# lava rock?



## Meade (Feb 15, 2013)

I have a piece of lava rock I brought back from my trip to Pisgah crater. (Dead volcano)

I was wondering if that was safe to put in the tank, and how I would wash it. I have cleaned to in just water when I brought it home.


----------



## jayr232 (Oct 23, 2013)

I wouldnt advise using lava rocks as a decoration since it has alot of sharp/rough edges that can hurt your betta. But if you really want to use a lava rock, just wash it like a normal decoration since its safe for aquariums


----------



## Meade (Feb 15, 2013)

Yeah I thought about that too, like doing the pantyhose test. I always have extra pieces of pantyhose since I make humidifiers four hubbys cigars.

Thanks for your opinion jayr!


----------



## jayr232 (Oct 23, 2013)

No probs! 
I also made a mistake about putting a lava stone in my betta tank. BIG mistake, the next day i saw my betta with 3 wounds on his head.

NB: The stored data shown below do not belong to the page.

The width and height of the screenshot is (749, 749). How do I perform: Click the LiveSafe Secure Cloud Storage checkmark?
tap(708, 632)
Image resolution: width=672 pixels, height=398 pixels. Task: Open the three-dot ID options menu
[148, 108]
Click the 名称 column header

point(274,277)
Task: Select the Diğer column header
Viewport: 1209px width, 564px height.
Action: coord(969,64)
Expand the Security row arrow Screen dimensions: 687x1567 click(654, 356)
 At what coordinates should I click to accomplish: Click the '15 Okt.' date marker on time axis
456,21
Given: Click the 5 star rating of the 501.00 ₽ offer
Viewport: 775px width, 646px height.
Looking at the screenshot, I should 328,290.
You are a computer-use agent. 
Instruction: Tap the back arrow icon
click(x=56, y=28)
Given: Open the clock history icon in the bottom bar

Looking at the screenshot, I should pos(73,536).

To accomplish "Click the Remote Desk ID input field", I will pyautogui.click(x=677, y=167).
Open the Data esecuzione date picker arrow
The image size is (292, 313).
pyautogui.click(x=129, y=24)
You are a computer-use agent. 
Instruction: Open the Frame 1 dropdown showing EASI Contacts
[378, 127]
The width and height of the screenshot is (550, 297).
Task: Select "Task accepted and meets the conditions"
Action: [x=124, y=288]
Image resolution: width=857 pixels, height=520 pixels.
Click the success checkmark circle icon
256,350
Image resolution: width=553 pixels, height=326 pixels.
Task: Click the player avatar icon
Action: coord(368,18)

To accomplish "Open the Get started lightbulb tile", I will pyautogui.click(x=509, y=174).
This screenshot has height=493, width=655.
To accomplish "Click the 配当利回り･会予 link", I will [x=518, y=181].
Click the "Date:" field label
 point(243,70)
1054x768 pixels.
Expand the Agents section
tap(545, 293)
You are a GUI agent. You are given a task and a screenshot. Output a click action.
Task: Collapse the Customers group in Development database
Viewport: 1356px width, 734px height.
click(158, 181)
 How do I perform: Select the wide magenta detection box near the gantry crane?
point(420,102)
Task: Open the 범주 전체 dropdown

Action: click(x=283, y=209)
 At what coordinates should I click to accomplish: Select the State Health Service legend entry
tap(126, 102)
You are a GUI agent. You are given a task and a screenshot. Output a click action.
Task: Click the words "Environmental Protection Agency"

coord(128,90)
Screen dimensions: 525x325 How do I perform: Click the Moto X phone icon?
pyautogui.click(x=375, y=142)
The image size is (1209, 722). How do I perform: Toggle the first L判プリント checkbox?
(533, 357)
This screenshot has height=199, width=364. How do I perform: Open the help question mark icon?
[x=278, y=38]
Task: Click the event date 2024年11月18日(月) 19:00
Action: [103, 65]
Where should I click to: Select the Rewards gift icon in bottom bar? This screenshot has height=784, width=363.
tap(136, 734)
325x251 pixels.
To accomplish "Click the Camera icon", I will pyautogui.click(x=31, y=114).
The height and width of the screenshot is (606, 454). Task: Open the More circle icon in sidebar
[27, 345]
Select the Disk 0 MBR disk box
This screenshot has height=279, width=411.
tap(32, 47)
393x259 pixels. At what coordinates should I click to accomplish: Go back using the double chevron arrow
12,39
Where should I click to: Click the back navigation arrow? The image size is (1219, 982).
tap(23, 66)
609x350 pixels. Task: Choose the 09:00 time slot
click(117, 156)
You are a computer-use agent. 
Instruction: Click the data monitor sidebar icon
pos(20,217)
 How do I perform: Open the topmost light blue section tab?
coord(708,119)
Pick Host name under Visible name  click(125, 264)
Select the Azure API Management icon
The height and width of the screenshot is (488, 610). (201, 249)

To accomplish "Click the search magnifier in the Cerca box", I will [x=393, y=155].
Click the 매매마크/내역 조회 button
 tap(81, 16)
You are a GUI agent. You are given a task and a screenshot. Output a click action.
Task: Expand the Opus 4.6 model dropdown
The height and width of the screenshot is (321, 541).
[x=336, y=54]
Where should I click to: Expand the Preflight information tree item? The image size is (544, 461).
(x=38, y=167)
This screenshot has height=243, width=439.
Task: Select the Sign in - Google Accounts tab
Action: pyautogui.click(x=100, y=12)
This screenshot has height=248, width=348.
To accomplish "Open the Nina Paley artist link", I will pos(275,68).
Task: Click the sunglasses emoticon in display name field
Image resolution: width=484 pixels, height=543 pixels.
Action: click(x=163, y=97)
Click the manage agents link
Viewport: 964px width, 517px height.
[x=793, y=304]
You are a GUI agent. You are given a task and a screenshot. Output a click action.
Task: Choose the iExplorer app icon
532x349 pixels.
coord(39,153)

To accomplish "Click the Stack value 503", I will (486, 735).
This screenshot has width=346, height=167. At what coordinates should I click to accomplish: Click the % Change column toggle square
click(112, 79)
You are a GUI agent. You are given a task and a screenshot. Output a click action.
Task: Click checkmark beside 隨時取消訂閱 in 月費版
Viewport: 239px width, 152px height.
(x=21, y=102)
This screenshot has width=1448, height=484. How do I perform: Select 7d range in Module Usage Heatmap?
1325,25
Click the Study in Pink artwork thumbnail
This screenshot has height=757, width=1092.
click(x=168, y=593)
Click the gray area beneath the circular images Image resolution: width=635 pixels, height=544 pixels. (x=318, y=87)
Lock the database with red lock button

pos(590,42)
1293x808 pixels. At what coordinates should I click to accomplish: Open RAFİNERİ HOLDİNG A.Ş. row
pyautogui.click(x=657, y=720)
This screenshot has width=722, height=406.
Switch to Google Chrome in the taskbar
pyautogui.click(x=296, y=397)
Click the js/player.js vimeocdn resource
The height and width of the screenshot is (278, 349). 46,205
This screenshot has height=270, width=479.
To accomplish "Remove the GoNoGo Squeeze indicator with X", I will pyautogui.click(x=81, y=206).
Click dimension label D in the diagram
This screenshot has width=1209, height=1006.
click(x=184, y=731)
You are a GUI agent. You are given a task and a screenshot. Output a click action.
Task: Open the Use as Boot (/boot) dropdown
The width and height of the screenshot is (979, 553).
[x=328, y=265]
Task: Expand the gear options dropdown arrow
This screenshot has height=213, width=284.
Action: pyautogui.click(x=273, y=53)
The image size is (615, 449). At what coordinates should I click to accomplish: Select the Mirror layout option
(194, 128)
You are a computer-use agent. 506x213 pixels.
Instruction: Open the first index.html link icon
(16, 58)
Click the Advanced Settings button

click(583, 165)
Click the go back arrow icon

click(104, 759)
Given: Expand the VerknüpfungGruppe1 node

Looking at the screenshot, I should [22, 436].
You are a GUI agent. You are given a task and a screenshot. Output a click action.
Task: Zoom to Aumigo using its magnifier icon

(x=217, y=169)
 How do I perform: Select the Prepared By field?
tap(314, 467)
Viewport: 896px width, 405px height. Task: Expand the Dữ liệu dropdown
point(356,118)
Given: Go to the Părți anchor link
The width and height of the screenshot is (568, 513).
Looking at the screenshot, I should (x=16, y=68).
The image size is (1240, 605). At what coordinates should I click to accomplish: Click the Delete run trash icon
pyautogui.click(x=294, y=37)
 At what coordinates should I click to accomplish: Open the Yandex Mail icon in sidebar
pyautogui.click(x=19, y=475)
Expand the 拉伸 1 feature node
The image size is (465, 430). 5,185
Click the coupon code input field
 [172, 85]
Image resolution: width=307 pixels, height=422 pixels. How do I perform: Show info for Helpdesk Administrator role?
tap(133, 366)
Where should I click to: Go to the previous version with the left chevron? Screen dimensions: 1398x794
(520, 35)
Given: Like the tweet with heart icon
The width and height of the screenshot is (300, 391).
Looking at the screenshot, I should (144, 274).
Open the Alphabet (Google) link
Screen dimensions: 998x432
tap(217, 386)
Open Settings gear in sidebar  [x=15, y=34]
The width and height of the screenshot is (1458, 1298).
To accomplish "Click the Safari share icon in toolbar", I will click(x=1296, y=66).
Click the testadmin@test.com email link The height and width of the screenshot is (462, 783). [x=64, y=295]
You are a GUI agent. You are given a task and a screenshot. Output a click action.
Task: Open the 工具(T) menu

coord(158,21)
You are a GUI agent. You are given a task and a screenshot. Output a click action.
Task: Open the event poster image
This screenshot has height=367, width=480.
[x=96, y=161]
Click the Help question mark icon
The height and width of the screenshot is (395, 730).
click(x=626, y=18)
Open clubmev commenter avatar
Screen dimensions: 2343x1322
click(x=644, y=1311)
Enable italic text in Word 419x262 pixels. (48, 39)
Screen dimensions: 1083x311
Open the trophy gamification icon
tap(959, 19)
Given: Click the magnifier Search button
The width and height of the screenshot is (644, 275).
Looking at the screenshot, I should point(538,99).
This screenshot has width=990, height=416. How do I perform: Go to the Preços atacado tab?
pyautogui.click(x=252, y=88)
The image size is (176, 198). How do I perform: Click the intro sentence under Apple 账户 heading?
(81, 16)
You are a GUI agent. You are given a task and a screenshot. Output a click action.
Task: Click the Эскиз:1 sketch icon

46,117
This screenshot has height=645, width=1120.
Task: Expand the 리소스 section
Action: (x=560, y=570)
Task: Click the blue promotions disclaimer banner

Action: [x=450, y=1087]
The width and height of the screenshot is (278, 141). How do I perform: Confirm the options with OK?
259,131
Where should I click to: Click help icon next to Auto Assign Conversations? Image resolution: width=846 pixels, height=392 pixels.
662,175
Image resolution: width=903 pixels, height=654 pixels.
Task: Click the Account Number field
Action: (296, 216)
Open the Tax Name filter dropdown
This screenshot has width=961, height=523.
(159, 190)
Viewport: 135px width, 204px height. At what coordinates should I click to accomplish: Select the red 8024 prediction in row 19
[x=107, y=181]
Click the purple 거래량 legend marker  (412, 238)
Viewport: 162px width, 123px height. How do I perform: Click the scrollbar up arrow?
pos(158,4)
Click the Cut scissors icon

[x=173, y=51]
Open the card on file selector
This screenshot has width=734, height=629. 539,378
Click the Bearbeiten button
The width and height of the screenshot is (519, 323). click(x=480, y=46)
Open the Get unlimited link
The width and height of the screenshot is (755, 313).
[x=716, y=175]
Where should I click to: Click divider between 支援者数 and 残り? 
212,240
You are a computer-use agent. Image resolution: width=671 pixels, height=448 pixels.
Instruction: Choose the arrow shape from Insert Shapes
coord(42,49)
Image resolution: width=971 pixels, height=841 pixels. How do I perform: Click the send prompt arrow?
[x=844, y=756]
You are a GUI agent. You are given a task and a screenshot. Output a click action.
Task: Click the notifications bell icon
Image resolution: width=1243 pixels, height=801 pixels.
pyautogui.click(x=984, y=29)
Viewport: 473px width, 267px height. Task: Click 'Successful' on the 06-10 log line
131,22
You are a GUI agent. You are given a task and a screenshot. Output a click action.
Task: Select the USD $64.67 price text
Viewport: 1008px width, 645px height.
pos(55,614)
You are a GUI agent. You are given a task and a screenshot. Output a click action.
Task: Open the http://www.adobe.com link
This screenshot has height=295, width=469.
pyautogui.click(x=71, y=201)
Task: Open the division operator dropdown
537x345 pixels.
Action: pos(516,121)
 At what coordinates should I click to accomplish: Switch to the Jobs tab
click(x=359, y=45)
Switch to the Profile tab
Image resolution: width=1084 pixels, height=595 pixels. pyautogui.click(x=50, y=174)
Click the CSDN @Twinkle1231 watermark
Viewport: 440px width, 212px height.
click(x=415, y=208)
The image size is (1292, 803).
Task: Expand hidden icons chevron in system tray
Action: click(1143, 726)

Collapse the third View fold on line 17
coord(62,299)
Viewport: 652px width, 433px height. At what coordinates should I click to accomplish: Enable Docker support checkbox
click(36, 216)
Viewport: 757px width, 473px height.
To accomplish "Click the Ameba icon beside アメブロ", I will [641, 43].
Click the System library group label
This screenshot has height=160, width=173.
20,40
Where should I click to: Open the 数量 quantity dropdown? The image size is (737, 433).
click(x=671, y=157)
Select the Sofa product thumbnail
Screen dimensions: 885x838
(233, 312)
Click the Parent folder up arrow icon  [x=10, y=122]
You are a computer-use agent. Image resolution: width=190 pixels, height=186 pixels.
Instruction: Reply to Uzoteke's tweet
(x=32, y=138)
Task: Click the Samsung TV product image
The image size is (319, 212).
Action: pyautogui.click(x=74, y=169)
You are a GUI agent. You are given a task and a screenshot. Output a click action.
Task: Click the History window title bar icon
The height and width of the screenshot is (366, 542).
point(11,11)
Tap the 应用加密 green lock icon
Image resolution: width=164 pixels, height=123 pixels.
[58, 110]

I immediately put him in a different tank and he healed within 2 days.
I think lava stones will be safe if you attach HC or moss in them so the rough edges will be covered by fluffy plants.


----------



## relaxedcrazyman (Dec 19, 2013)

agree with jayr232, while it may look super mega awesome having it in your tank, the sharp edges will really be dangerous for your little buddy. if you do pantyhose check it, do so very very carefully as to not miss any spots, and be very careful, dont want you getting cut up in the process :shock:

also, if you decide to go ahead with it, be careful when cleaning it, do not boil it because if there are trapped air pockets it could cause the rock the explode. boiling the water then pouring it over the rock repeatedly should work just fine 


good luck :-D


----------



## Meade (Feb 15, 2013)

Thanks guys!

This particular rock isn't actually sharp to my hands so, I will do the pantyhose test.

I found this rock in the lava tubes, surprisingly smooth lava rock!


----------